**WHAT IS EXPECTED**. From the first line to the last, give the records again exactly and skip the pictures.

**Records excerpted from a collection**.
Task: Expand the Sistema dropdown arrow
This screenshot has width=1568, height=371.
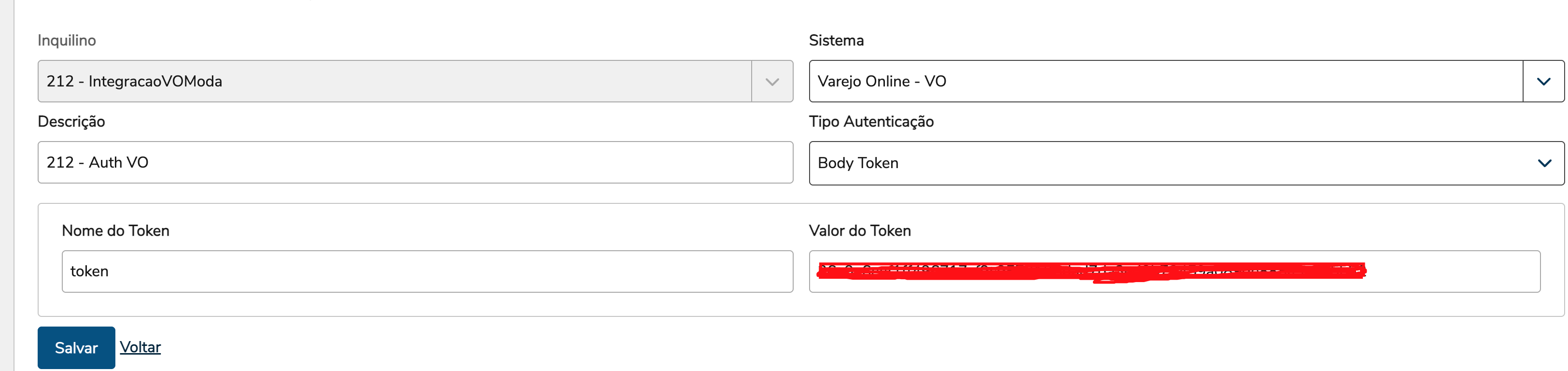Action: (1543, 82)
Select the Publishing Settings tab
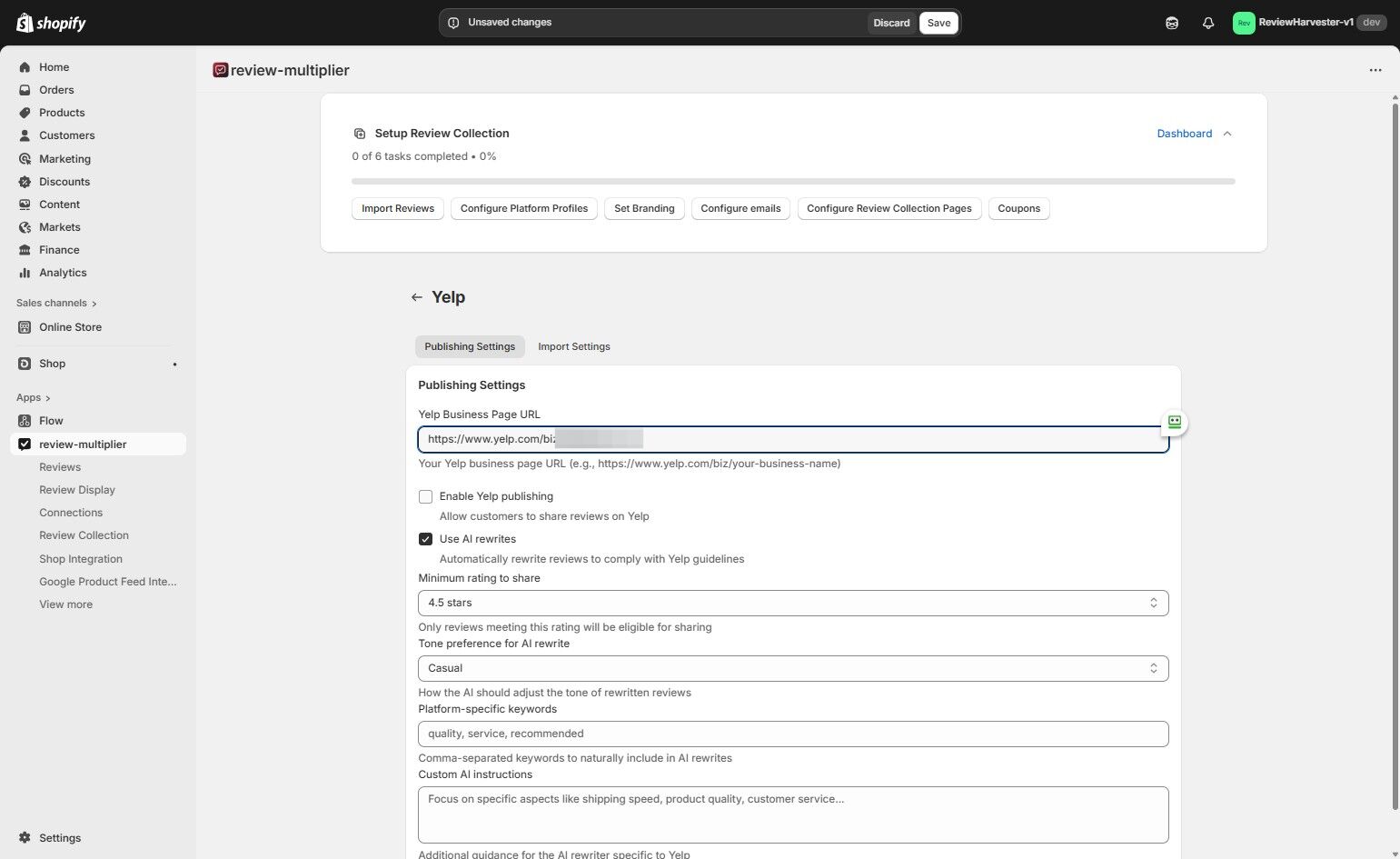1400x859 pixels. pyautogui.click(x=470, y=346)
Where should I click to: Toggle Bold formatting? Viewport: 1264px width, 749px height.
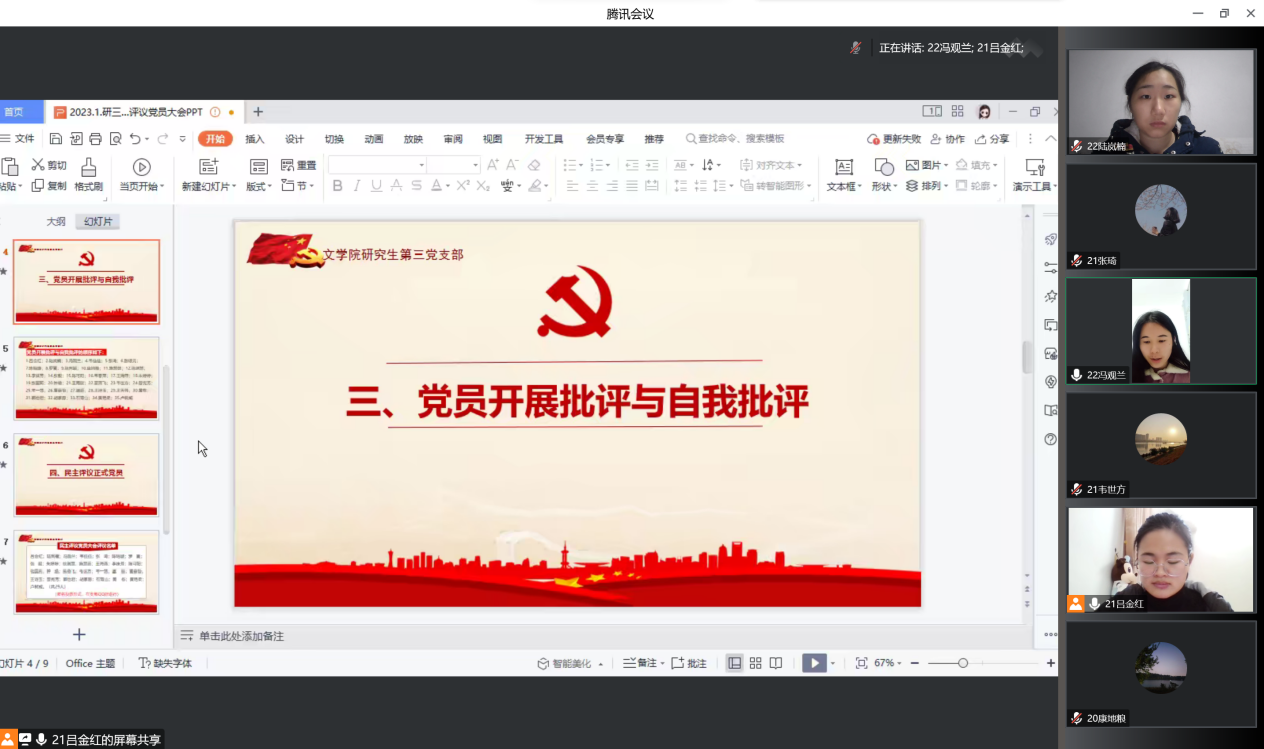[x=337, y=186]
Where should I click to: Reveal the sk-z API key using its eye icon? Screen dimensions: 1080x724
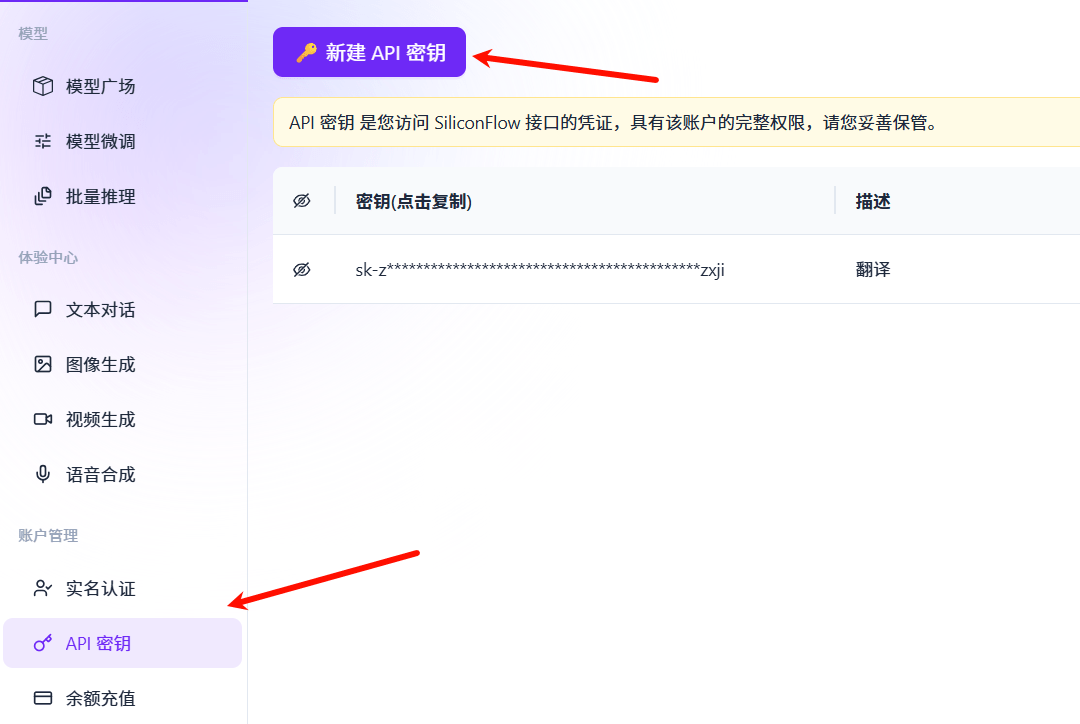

**EXERCISE OUTPUT**.
Task: Expand the Sistema dropdown arrow
This screenshot has width=1568, height=371.
Action: (1543, 82)
Select the Publishing Settings tab
1400x859 pixels. pyautogui.click(x=470, y=346)
Where should I click to: Toggle Bold formatting? Viewport: 1264px width, 749px height.
[x=337, y=186]
Where should I click to: Reveal the sk-z API key using its eye icon? Screen dimensions: 1080x724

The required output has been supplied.